Maximum transmission unit and maximum segment size
Magic Transit has operation requirements that customers should know about to make sure their network works as intended. Customers should pay particular attention to the maximum transmission unit (MTU) and maximum segment size (MSS) values. The incorrect configuration of these values might lead to loss of performance or inability to deliver data packets.
The maximum transmission unit (or MTU) ↗ is a measurement representing the largest data packet that a network-connected device will accept. The MTU almost always applies to Layer 3 of the OSI model in networking, and includes the entire packet, including all headers (TCP, IP, etc.) and the data (payload) itself. For example, packets must be no bigger than 1,500 bytes to be routable through the Internet.
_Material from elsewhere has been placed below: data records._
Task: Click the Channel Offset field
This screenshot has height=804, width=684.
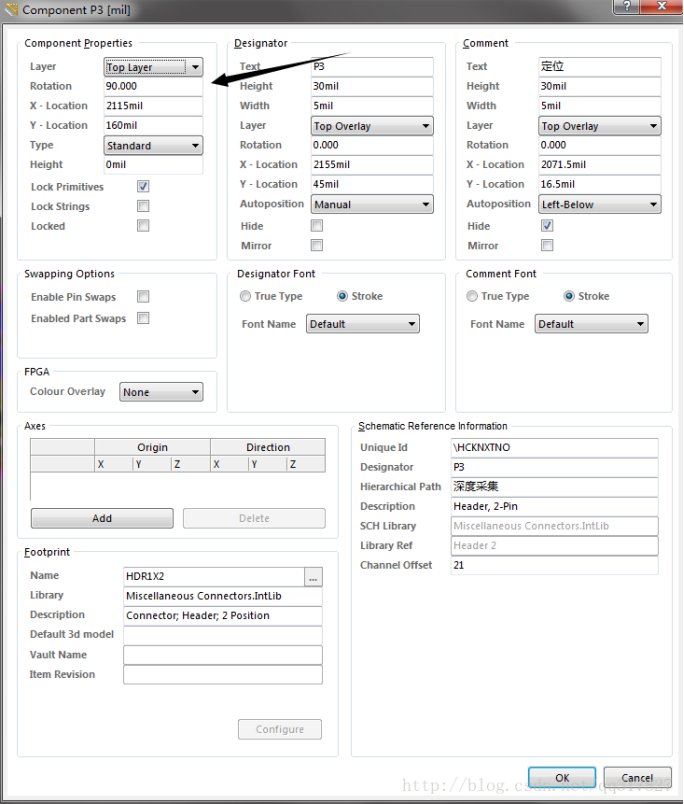Action: click(555, 566)
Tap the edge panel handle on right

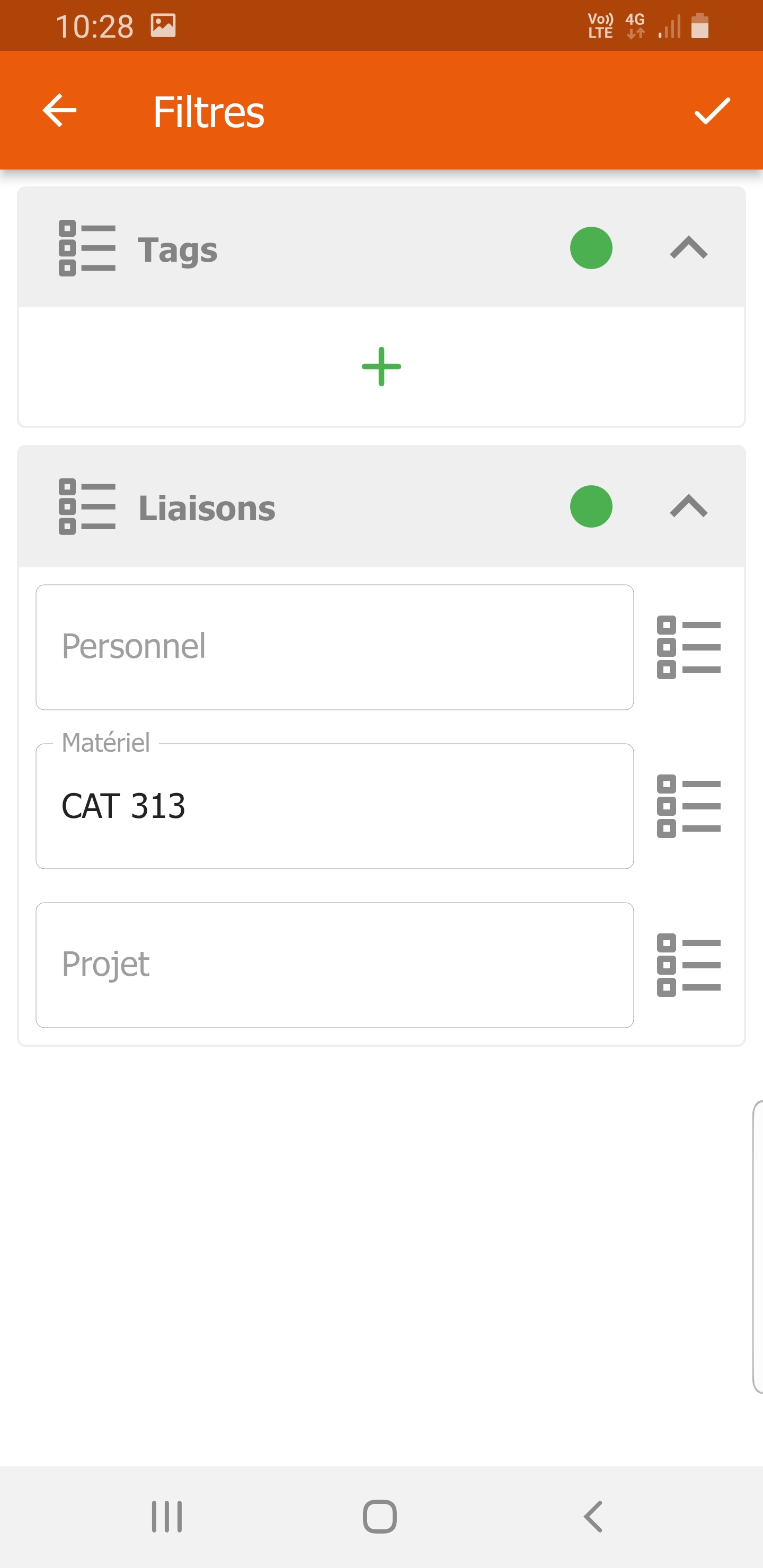757,1246
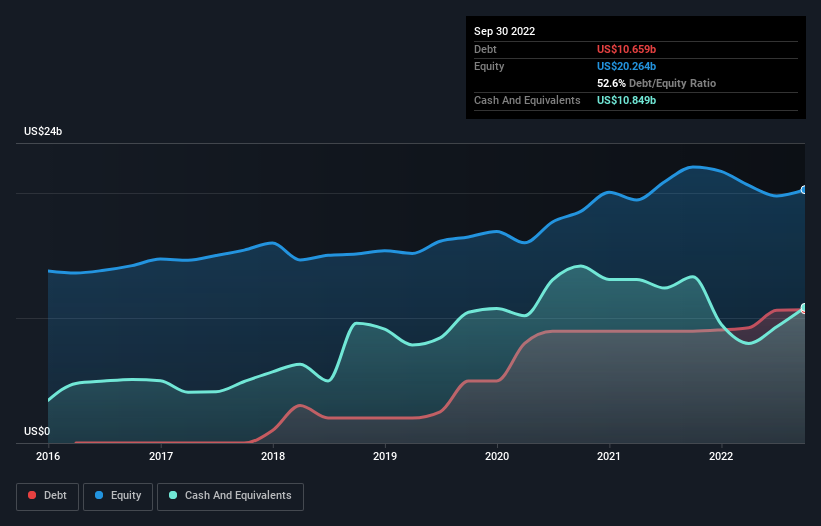Viewport: 821px width, 526px height.
Task: Click the Sep 30 2022 tooltip date
Action: pos(504,31)
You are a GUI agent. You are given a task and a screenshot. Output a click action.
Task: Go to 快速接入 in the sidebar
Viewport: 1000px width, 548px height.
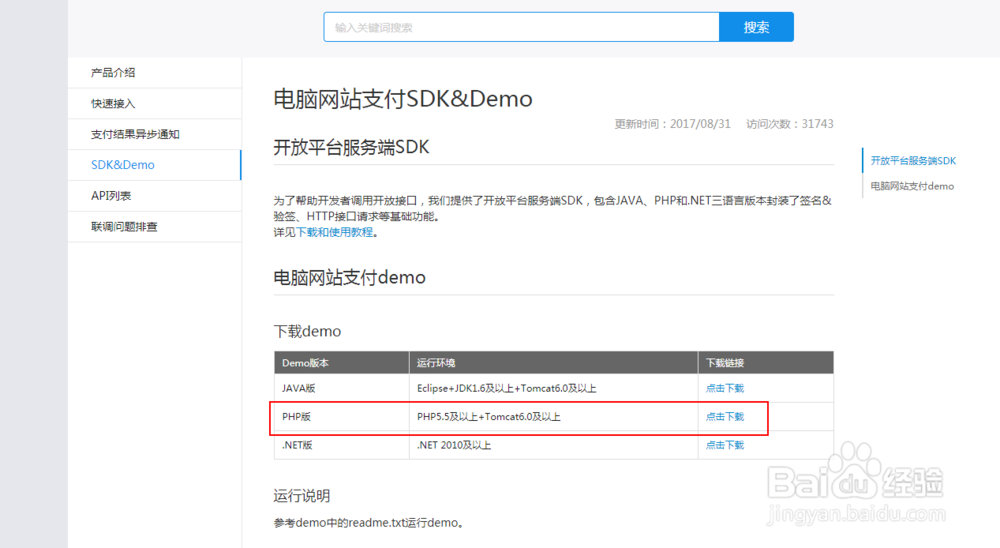(113, 103)
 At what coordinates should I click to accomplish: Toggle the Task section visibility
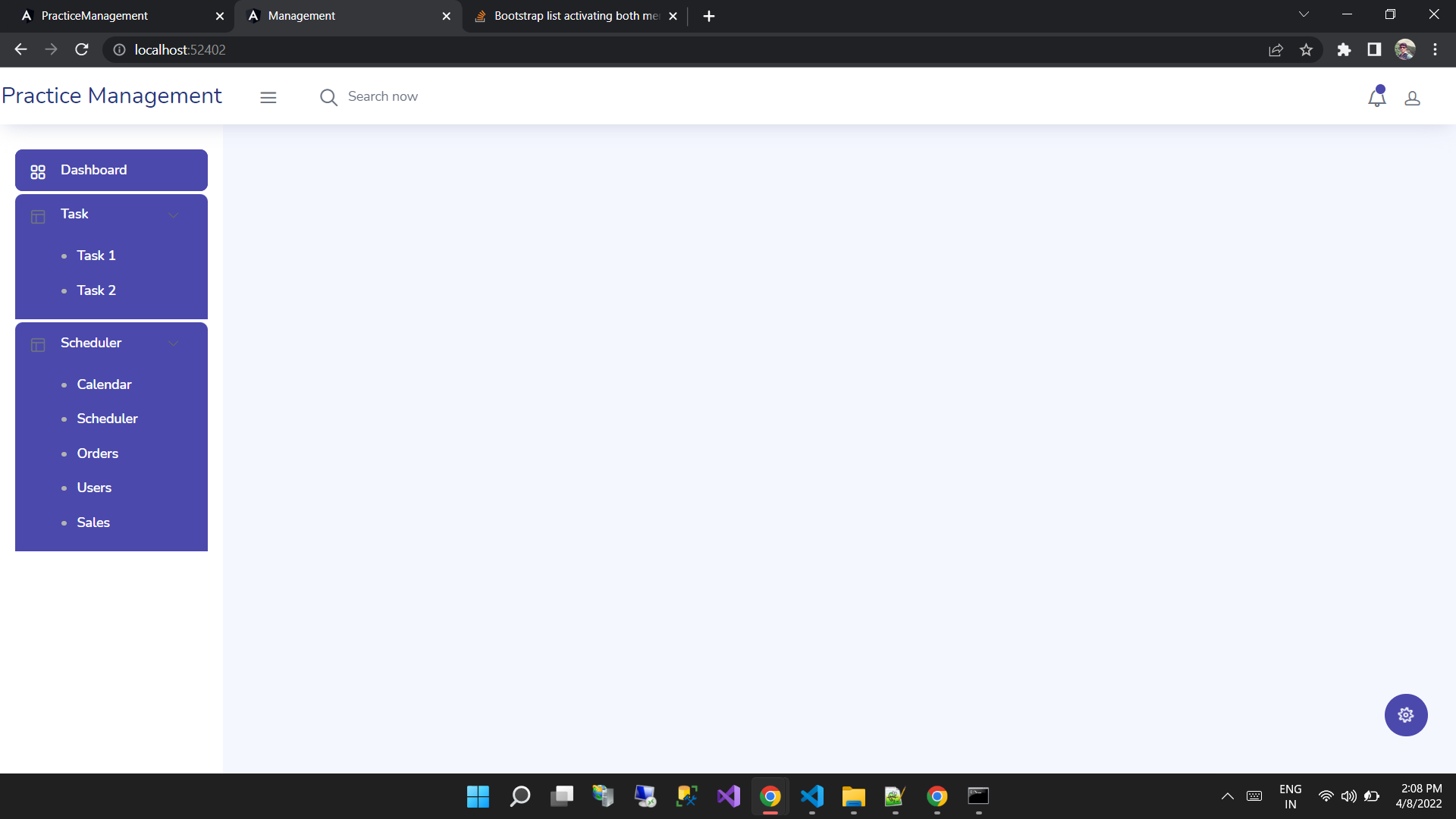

The maximum segment size (or MSS) ↗ refers to the amount of data that can be sent in a single TCP datagram packet. This value is determined by subtracting the size of the IP and TCP headers from the MTU, which will instruct the router how large the payload can be. It applies to Layer 4 of the OSI model in networking.
One common misconception about MSS/MTU is that setting these values negatively impacts performance. While there is a slight performance penalty, it is worse not to configure these values to account for the specificities of your network.
Since Magic Transit uses encapsulation to deliver its services, it is also important to understand why MTU and MSS matter in this case.
Encapsulation adds bytes to the packet, since we add a new IP header and (often) some sort of encapsulating header to every packet. For example, in the case of GRE for IPv4, we add 24 bytes – 20 bytes for the IPv4 header, and 4 bytes for the GRE tunnel header.
A network interface which performs GRE encapsulation needs to account for the added overhead by reducing its MTU. Since the MTU maximum size is 1,500 bytes, for IPv4 this means that the MTU can be 1,476 bytes (the original 1,500 bytes minus the 24 bytes from the GRE encapsulation). This reduced MTU defines the maximum size of the IP packet that can be encapsulated by GRE.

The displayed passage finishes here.